_RECORDED INFORMATION_
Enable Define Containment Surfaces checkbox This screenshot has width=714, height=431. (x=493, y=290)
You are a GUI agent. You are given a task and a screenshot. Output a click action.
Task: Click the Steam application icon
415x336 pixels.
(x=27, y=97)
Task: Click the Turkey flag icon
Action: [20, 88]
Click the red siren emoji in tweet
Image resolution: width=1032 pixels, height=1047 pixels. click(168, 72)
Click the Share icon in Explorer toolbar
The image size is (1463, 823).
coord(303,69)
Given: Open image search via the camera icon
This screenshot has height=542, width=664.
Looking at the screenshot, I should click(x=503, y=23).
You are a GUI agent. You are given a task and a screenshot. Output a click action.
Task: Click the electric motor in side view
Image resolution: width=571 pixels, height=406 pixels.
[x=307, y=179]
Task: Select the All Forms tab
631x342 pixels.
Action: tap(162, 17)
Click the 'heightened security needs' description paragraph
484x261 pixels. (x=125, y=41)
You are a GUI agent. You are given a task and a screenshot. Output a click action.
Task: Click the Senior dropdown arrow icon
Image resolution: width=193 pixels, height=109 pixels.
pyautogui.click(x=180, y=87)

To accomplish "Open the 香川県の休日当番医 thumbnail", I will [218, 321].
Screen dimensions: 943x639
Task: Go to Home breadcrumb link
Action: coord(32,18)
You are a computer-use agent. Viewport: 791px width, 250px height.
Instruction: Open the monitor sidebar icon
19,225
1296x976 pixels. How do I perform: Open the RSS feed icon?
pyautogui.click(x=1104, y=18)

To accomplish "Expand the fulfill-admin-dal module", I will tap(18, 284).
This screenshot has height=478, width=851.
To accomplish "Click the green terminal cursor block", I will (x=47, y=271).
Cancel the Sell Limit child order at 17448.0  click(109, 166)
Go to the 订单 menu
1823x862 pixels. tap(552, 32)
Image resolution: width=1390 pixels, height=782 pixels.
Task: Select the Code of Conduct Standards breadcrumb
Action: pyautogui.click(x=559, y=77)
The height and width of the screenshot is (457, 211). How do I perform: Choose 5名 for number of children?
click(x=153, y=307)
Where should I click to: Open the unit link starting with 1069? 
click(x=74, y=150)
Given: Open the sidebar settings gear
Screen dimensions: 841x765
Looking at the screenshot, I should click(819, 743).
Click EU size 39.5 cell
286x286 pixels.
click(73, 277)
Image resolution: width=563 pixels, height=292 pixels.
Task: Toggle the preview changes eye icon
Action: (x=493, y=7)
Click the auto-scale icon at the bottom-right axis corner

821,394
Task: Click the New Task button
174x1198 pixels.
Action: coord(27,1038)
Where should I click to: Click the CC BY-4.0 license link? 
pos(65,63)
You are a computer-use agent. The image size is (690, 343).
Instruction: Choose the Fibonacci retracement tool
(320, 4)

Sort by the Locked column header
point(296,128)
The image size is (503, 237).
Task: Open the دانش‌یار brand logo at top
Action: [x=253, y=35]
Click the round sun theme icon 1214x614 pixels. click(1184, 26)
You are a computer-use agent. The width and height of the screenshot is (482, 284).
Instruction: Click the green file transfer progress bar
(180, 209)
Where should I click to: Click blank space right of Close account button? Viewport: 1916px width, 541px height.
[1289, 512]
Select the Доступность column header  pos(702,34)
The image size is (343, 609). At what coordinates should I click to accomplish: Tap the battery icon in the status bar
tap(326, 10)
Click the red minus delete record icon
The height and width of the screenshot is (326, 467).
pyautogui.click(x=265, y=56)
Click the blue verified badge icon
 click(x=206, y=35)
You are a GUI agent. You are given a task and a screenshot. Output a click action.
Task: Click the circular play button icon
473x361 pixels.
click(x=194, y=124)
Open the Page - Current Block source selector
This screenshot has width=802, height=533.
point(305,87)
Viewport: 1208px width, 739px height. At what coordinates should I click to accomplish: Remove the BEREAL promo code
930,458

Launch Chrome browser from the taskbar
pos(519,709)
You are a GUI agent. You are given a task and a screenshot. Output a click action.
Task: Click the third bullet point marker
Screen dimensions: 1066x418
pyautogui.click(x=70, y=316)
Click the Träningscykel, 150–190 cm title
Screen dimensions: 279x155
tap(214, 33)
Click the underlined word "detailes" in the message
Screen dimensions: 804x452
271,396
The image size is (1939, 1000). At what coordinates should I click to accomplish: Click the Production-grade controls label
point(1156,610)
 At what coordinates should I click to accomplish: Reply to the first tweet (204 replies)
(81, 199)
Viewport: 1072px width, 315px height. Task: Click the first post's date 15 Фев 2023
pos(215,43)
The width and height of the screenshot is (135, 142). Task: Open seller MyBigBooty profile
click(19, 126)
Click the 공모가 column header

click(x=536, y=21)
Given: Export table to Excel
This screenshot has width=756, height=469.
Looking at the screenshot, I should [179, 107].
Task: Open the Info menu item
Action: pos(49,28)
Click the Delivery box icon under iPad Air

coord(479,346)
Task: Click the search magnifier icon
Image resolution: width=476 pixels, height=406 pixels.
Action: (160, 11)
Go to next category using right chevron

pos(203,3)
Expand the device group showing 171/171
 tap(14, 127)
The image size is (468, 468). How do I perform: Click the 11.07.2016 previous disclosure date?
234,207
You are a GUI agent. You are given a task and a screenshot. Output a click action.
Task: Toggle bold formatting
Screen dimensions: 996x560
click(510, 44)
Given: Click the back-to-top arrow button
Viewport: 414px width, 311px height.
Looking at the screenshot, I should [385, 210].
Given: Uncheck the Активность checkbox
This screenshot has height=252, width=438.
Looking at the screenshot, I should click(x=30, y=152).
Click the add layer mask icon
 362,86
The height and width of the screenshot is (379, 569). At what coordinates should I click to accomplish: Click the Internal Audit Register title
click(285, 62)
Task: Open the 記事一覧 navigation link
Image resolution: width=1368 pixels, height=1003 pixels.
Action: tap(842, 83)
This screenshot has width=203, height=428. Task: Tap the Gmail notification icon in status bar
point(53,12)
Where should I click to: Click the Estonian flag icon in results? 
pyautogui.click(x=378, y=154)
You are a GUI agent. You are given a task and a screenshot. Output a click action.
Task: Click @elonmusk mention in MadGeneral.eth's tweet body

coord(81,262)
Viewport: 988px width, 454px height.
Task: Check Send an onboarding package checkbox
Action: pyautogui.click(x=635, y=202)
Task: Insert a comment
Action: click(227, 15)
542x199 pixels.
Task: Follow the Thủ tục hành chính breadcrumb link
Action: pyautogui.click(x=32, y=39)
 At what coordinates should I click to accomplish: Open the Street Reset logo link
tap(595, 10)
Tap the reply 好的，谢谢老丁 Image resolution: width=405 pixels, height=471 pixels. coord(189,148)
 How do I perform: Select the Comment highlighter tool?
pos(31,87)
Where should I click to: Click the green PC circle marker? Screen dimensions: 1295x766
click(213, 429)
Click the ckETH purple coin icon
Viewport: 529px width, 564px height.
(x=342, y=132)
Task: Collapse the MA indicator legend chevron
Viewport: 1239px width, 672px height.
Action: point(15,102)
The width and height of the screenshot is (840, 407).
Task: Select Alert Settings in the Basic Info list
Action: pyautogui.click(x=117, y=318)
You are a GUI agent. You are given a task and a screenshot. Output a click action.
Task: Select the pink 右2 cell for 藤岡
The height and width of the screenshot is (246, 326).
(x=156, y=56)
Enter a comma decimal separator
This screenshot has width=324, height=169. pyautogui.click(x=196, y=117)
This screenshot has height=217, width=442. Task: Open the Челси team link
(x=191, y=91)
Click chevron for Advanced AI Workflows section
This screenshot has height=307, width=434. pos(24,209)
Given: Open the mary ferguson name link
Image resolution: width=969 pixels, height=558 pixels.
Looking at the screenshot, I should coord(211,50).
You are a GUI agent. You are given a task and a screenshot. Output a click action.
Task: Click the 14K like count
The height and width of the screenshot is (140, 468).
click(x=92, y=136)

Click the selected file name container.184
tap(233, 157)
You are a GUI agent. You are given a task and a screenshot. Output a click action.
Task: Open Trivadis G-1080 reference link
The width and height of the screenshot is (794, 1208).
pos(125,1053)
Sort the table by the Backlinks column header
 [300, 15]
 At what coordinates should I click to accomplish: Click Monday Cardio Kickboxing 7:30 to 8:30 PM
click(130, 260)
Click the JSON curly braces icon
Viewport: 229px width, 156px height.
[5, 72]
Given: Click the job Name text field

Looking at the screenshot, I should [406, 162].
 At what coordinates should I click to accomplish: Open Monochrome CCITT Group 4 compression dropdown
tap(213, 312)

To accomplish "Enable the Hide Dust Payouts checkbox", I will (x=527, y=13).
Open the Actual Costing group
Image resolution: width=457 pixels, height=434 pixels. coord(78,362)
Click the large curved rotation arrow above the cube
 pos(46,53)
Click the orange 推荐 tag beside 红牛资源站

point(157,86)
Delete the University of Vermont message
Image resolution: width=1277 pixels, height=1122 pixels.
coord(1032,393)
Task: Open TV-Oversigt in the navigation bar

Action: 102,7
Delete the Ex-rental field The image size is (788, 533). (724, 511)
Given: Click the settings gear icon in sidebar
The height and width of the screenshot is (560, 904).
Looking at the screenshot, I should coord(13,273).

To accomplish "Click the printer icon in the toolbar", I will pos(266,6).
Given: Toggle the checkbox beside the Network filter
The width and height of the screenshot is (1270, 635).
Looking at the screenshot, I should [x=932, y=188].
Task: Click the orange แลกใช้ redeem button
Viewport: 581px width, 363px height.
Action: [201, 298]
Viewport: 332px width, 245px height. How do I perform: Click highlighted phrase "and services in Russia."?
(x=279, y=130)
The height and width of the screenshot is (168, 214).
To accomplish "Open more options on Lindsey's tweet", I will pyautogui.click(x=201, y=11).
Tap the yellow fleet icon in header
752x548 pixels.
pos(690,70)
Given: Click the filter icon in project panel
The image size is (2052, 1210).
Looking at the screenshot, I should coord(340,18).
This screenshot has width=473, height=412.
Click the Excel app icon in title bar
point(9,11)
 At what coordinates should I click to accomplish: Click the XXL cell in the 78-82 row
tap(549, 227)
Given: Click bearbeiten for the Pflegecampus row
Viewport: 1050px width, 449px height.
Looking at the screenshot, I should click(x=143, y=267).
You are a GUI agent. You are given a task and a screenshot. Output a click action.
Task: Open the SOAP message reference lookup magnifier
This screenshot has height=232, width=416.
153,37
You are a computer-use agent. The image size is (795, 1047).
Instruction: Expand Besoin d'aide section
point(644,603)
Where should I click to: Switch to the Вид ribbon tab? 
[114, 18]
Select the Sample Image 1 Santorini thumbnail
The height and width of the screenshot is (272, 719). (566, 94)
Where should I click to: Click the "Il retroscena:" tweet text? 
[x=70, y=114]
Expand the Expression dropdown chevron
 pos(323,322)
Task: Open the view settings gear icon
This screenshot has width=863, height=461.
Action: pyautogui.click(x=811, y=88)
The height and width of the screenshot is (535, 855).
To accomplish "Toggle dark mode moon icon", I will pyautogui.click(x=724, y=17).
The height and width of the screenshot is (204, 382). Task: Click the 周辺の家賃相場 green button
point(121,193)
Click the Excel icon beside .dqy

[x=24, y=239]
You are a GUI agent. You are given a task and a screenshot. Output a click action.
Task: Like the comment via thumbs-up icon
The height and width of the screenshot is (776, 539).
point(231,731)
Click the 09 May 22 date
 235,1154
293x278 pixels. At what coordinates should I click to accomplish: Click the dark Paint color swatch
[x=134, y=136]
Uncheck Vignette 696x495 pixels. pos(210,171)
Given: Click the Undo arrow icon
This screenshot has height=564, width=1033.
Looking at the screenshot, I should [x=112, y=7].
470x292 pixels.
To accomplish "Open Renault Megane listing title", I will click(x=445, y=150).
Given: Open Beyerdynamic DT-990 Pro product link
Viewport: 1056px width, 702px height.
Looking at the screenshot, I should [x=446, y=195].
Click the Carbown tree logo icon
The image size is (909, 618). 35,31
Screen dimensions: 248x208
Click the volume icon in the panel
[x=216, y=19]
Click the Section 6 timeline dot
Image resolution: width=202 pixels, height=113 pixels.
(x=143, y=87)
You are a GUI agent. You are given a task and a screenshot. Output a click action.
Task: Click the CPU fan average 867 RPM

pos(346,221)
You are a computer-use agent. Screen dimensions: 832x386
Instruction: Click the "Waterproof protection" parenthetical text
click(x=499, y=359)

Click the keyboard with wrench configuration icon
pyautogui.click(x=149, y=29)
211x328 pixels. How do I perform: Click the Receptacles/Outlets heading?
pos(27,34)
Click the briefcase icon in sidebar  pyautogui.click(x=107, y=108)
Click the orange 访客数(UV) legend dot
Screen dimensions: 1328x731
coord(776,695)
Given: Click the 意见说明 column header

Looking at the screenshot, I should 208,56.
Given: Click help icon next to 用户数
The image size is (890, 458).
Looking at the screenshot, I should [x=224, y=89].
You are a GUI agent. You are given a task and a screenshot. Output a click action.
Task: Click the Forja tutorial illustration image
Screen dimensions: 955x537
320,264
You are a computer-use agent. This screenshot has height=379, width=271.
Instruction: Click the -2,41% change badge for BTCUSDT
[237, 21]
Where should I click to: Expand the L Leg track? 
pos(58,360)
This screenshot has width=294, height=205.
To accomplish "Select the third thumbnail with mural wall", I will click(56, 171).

_ACTION ITEM_
Using the material above, find each line that holds "reference" and copy that line.

_SOLUTION TO THE EXERCISE_
Task: Open Trivadis G-1080 reference link
Task: Open the SOAP message reference lookup magnifier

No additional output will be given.